WORK TO BE COMPLETED. Where the string "will" appears in a line of the data, show that line.

++++

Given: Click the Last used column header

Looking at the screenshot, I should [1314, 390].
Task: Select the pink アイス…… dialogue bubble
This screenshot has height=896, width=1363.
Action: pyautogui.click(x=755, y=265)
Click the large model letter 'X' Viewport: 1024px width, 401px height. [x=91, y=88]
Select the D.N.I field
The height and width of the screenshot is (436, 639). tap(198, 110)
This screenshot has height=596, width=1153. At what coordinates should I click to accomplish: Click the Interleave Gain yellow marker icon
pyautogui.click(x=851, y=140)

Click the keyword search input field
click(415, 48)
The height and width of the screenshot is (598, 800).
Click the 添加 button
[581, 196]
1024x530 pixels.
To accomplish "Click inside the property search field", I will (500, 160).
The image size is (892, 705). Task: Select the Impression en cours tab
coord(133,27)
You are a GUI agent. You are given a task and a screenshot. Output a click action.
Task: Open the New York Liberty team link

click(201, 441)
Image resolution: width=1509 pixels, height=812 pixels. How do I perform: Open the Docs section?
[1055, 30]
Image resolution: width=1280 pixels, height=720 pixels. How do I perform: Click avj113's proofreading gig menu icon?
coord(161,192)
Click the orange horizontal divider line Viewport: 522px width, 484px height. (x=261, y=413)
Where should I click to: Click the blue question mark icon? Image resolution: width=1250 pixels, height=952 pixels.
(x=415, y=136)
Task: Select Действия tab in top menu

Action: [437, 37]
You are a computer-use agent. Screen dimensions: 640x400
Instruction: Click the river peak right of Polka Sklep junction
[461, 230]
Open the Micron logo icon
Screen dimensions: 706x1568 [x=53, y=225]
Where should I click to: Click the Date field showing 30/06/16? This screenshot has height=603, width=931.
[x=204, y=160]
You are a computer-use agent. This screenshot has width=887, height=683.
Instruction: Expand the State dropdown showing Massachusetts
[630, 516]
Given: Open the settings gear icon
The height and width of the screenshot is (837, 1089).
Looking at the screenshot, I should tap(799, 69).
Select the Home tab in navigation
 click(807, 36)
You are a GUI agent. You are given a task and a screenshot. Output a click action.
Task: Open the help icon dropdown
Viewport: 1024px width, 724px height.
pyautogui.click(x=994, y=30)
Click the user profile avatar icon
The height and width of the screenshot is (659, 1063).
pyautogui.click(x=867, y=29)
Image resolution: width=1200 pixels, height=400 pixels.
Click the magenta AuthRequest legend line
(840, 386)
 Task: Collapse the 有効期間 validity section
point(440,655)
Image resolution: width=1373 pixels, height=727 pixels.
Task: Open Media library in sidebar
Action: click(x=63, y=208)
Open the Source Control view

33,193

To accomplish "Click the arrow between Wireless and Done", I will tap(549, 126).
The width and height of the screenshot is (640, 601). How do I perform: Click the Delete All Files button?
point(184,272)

++++

SOLUTION.
To accomplish "Click inside the property search field", I will (500, 160).
To accomplish "Click the arrow between Wireless and Done", I will tap(549, 126).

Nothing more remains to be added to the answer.